• **PAGE EXCERPT**:
++++++++

Hatuqay has other words for "what":

- шъыд
- дыра

=== Third-person plural possessive prefix ===
In the West Literary standard, the third-person plural possessive prefix is а-. However, the Hatuqay dialect uses я-, a feature it shares with the Shapsug dialect and the Kabardian (East Circassian) language:

| English | Adyghe (West Circassian) |  | Kabardian (East Circassian) |
| Hatuqay | Literary Standard | Literary Standard |
| The strongest of them | янахь лъэшыр | анахь лъэшыр | я нэхъ лъэщыр |
| The most beautiful of them | янахь дахэр | анахь дахэр | я нэхъ дахэр |

=== Preverbs ===
The preverb къы- functions freely across all dialects, sub-dialects, and the Adyghe literary language: къы-одэӀу —- "he/she listens to you." However, in standart Adyghe, when this preverb meets a personal marker, the vowel component of the preverb къы- drops out (elision) in rapid speech. However, in the Hatuqay dialect, the vowel is typically retained. For example:

| English | Adyghe (West Circassian) |  |
| Hatuqay | Literary Standard |
| He/She looked at you | къы-о-плъыгъ | къ-о-плъыгъ |
| He/She is waiting for you | къы-у-а-жэ | къ-о-жэ |

In several instances, dialects and sub-dialects present different phonetic variants of the same preverbs:

| English | Adyghe (West Circassian) |  |
| Hatuqay | Literary Standard |
| To step on someone/something | джъэхэ-хьан | жэхэ-хьан |
| To look at someone/something | джъэхэ-плъэн | жэхэ-плъэн |

=== Presumptive and Obligatory Moods ===
In the standart dialect, both presumptive mood expressing probability ("likely," "probably") and the obligatory mood expressing necessity ("must," "necessary") are the same. However, in Hatuqay, they are distinguished:

| Form | Adyghe (West Circassian) |  |
| Hatuqay | Literary Standard |
| Presumptive (Probability) | кIуагъэн фае "Probably went" | кIогъэн фае "Probably went" |
| фэгъэсагъэн фае "Probably accustomed" | жъогъэн фае "Probably plowed" |
| Obligatory (Necessity) | кIогъэн (кIуэгъэн) фае "Must go" | кIогъэн фае "Must go" |
| фэгъэсэгъэн фае "Necessary to accustom" | жъогъэн фае "Need to plow" |

The morphological formants of the Hatuqay dialect largely coincide with those of the Bzhedug dialect. This is particularly evident in preverbs like къа-, фа-, and ха-, which utilize a different vowel sound than their Chemguy counterparts:

| English | Adyghe (West Circassian) |  |
| Hatuqay | Literary Standard |
| Comes here | къа-кIо | къэ-кIо |
| Goes there | фа-кIо | фэ-кIо |

A specific phonetic difference observed in Hatuqay is the inversion of the vowels ы and э in reflexive and spatial preverbs:

| English | Adyghe (West Circassian) |  |
| Hatuqay | Literary Standard |
| To tie something to oneself | зыхэ-шIэн | зэхэ-шIэн |
| To feel / To sense something | зэхэ-шIэн | зыхэ-шIэн |

=== Present participles ===
In standard Adyghe, present participles (often functioning equivalently to gerunds) decline using standard nominal case suffixes. However, the Shapsug, Bzhedugh, and Hatuqay dialects feature a distinct phonological elision in the absolutive case, where the final absolutive suffix -р (-r) is not pronounced.

++++++++

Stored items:

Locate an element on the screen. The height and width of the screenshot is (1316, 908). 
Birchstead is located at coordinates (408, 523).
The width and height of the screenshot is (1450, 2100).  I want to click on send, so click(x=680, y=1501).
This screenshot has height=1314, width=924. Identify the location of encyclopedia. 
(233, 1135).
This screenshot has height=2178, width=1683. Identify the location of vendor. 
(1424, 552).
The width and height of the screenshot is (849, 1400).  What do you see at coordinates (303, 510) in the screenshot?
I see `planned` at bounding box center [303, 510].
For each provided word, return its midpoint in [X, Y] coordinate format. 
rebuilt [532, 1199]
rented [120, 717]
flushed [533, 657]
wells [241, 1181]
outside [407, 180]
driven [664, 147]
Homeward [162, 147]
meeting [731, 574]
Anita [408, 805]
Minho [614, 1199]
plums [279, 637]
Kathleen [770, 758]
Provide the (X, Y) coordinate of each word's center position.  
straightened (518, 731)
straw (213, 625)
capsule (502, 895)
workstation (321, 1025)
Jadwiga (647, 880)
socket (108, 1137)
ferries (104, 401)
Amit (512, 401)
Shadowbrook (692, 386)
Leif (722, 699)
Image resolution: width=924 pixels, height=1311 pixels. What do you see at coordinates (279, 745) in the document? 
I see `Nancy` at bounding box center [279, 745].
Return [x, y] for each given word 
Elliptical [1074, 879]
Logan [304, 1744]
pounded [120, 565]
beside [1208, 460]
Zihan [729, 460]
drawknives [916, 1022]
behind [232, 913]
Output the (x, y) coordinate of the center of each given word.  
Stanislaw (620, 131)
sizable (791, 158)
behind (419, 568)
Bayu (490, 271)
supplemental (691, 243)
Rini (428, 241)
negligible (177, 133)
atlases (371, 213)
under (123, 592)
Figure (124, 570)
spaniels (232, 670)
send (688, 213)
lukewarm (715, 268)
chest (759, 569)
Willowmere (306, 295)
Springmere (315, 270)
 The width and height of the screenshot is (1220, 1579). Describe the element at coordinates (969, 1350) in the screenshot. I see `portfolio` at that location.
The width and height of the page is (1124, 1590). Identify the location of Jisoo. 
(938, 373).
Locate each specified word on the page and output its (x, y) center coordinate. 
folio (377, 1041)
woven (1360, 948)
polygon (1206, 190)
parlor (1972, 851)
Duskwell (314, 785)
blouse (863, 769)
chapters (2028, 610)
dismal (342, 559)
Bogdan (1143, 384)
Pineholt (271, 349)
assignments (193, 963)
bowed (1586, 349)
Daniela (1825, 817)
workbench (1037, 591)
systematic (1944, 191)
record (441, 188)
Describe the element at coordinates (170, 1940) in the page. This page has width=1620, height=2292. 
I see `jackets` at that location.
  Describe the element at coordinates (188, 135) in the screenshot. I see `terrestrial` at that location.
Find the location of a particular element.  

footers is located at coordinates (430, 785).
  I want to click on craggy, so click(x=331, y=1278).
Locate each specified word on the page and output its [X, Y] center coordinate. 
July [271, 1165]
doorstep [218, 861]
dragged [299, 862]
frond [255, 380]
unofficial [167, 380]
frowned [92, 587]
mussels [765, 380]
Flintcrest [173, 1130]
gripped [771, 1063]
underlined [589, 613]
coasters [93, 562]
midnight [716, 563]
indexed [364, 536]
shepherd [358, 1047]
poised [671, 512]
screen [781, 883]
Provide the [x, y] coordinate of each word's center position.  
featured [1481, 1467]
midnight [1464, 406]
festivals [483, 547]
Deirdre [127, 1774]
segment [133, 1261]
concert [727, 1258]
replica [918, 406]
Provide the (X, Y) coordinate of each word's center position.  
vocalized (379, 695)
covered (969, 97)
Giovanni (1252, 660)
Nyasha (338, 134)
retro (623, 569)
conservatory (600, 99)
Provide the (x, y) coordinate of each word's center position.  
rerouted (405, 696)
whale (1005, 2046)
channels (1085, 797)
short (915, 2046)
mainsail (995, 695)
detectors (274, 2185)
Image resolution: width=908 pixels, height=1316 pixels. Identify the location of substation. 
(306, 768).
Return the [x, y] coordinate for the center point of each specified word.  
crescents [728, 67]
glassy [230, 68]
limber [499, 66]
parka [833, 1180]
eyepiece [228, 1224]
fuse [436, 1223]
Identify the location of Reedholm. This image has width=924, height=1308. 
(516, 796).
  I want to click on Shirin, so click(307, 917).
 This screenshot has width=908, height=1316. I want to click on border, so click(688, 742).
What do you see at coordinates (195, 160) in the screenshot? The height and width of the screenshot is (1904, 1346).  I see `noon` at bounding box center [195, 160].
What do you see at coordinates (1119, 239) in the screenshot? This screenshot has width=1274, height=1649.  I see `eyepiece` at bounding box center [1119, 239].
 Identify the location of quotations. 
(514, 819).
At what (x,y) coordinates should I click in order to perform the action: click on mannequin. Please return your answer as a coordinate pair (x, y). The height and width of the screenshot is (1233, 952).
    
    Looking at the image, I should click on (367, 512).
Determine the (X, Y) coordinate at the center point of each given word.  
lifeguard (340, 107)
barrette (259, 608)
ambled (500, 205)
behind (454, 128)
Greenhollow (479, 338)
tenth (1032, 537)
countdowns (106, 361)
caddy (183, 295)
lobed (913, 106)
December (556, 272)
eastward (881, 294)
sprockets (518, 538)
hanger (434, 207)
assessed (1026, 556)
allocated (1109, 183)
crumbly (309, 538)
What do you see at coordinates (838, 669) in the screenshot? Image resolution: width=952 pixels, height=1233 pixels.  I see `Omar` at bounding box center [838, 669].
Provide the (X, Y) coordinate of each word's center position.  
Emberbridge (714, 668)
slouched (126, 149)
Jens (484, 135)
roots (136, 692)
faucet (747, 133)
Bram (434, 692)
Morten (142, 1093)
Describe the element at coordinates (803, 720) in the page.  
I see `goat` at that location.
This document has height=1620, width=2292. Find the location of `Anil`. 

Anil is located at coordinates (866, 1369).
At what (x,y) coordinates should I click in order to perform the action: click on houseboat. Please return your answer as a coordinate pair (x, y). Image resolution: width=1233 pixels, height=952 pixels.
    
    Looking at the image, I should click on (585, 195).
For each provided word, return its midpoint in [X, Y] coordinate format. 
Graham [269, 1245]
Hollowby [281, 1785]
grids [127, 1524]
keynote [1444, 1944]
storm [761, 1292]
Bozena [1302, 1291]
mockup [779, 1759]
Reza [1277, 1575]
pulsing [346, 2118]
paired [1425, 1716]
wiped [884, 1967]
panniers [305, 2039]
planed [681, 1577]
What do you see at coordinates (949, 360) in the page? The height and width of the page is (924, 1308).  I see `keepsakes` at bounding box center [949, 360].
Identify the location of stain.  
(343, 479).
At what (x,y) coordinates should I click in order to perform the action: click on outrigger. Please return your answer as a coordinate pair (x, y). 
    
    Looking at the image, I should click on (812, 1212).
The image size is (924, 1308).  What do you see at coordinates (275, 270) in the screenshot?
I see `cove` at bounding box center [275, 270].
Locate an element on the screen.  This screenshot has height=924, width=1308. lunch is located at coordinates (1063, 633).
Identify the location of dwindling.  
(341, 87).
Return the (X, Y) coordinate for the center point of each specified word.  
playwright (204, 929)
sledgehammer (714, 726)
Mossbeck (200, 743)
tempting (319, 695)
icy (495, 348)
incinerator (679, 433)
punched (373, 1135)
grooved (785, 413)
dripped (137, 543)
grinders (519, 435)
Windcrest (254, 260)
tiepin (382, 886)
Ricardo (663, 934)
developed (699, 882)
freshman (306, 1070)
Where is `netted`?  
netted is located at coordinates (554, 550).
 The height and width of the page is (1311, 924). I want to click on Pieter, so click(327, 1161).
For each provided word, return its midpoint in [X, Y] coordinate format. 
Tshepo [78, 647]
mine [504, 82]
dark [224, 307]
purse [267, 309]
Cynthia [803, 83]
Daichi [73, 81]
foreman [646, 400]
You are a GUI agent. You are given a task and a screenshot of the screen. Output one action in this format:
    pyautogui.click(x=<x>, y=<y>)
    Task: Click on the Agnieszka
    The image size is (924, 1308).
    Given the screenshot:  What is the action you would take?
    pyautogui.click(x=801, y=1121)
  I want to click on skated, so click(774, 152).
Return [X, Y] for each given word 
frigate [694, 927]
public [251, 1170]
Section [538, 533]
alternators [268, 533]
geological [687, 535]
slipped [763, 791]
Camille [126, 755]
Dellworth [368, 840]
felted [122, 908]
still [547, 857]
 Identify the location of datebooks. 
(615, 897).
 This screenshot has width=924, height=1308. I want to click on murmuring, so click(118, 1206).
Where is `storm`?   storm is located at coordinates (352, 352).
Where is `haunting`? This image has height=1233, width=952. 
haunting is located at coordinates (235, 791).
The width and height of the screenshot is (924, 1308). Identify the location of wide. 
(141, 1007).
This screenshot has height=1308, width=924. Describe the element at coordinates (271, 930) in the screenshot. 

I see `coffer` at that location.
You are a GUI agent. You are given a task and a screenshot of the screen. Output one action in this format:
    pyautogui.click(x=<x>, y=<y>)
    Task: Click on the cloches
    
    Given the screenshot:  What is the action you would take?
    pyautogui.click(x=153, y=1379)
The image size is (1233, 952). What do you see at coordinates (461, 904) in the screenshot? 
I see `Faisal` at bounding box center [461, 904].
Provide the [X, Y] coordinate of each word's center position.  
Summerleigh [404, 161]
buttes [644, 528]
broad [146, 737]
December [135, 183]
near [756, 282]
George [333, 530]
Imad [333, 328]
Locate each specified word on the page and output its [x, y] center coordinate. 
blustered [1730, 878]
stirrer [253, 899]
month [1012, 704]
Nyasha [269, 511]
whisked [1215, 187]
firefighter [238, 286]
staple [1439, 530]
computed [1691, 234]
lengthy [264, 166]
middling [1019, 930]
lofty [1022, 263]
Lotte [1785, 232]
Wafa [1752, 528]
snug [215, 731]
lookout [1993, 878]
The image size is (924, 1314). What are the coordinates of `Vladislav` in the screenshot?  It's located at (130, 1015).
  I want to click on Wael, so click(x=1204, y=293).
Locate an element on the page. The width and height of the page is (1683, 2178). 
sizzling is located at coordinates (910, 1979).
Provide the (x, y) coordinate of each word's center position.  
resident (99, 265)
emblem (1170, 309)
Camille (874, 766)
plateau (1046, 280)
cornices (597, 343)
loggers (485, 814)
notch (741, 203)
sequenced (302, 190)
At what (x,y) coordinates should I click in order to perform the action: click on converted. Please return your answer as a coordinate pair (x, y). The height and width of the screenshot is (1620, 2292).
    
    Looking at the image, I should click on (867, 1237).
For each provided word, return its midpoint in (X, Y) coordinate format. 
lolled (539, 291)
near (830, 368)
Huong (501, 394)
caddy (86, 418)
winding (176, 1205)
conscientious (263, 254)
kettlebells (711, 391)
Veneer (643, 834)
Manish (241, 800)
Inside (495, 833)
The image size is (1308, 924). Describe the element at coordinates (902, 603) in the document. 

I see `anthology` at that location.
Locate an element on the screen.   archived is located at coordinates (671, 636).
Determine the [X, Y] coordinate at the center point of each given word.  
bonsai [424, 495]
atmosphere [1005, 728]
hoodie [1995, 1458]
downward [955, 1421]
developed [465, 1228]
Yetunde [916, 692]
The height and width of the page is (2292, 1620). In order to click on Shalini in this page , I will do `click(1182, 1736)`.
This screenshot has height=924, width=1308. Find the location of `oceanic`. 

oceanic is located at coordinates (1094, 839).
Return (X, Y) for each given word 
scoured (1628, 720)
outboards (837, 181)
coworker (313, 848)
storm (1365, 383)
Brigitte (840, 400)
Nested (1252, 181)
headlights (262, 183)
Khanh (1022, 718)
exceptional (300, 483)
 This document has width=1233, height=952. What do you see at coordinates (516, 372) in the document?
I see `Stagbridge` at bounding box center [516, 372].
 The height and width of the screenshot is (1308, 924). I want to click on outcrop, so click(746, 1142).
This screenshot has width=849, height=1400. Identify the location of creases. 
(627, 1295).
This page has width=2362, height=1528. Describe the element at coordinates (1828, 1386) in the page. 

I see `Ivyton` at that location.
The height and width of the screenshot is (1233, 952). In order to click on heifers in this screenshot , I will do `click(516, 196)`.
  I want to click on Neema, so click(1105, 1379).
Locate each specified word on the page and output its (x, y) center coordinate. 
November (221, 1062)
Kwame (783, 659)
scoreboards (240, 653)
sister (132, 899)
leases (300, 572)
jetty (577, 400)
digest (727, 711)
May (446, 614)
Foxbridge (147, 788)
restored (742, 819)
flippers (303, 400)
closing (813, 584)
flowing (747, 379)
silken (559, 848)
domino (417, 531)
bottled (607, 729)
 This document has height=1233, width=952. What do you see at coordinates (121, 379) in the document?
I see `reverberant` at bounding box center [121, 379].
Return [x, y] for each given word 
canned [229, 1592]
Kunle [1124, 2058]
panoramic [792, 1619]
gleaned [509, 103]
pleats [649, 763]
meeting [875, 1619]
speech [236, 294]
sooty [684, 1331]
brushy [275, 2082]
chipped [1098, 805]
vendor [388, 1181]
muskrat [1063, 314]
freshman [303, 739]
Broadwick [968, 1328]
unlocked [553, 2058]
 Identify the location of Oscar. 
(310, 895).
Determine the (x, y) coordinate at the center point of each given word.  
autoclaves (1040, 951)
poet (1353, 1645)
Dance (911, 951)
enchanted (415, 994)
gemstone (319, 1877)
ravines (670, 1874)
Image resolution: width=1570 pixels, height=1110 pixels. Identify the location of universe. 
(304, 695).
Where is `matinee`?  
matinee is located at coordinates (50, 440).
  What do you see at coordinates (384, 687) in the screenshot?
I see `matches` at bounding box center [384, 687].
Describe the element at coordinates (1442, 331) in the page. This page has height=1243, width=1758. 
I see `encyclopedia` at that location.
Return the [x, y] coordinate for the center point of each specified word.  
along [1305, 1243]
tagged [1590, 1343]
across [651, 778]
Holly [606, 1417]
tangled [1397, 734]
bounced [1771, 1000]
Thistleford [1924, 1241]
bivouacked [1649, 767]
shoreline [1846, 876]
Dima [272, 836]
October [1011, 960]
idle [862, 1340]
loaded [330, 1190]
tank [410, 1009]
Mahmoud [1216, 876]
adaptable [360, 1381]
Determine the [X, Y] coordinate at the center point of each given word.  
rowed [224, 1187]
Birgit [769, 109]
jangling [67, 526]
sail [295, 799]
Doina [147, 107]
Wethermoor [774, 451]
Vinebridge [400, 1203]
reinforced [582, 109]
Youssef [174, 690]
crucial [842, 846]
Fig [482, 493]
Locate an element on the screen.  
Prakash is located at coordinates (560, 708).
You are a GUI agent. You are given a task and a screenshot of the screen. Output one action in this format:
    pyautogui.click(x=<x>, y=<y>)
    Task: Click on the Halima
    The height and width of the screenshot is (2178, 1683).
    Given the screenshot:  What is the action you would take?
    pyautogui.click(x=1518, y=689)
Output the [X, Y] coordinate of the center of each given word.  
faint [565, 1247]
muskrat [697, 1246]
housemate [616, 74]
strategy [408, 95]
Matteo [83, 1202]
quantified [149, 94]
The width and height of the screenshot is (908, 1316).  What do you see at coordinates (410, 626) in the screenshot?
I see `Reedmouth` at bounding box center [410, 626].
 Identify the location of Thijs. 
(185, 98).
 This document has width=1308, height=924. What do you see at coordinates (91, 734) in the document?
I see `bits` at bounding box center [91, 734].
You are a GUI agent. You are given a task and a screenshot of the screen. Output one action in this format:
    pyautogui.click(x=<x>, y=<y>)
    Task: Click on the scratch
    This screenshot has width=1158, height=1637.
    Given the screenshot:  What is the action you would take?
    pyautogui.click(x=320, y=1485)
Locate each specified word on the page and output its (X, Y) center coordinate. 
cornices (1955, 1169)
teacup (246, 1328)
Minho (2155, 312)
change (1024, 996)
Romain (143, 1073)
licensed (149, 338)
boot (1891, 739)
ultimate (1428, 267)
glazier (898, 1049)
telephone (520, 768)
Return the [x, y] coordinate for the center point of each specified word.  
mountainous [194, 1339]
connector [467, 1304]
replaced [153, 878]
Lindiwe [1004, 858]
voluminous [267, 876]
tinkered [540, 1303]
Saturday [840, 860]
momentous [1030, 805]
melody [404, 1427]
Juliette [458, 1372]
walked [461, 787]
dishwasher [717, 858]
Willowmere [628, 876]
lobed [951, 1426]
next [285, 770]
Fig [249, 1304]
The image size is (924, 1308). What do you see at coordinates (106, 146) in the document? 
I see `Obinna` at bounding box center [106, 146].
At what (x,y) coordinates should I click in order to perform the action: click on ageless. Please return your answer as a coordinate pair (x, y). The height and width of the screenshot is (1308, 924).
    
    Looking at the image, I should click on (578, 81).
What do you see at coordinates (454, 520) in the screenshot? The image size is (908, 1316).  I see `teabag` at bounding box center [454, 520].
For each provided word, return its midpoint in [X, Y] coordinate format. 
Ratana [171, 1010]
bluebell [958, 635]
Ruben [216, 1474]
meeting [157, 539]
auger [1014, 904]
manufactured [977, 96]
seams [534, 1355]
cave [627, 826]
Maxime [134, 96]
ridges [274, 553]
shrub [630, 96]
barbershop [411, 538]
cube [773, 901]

++++++++

• **ACTIVITY**: Repeat the passage on the Hatuqay dialect word for word, between "A specific phonetic" and "is not pronounced.", inclusive.

• **PROBLEM SOLUTION**:
A specific phonetic difference observed in Hatuqay is the inversion of the vowels ы and э in reflexive and spatial preverbs:

| English | Adyghe (West Circassian) |  |
| Hatuqay | Literary Standard |
| To tie something to oneself | зыхэ-шIэн | зэхэ-шIэн |
| To feel / To sense something | зэхэ-шIэн | зыхэ-шIэн |

=== Present participles ===
In standard Adyghe, present participles (often functioning equivalently to gerunds) decline using standard nominal case suffixes. However, the Shapsug, Bzhedugh, and Hatuqay dialects feature a distinct phonological elision in the absolutive case, where the final absolutive suffix -р (-r) is not pronounced.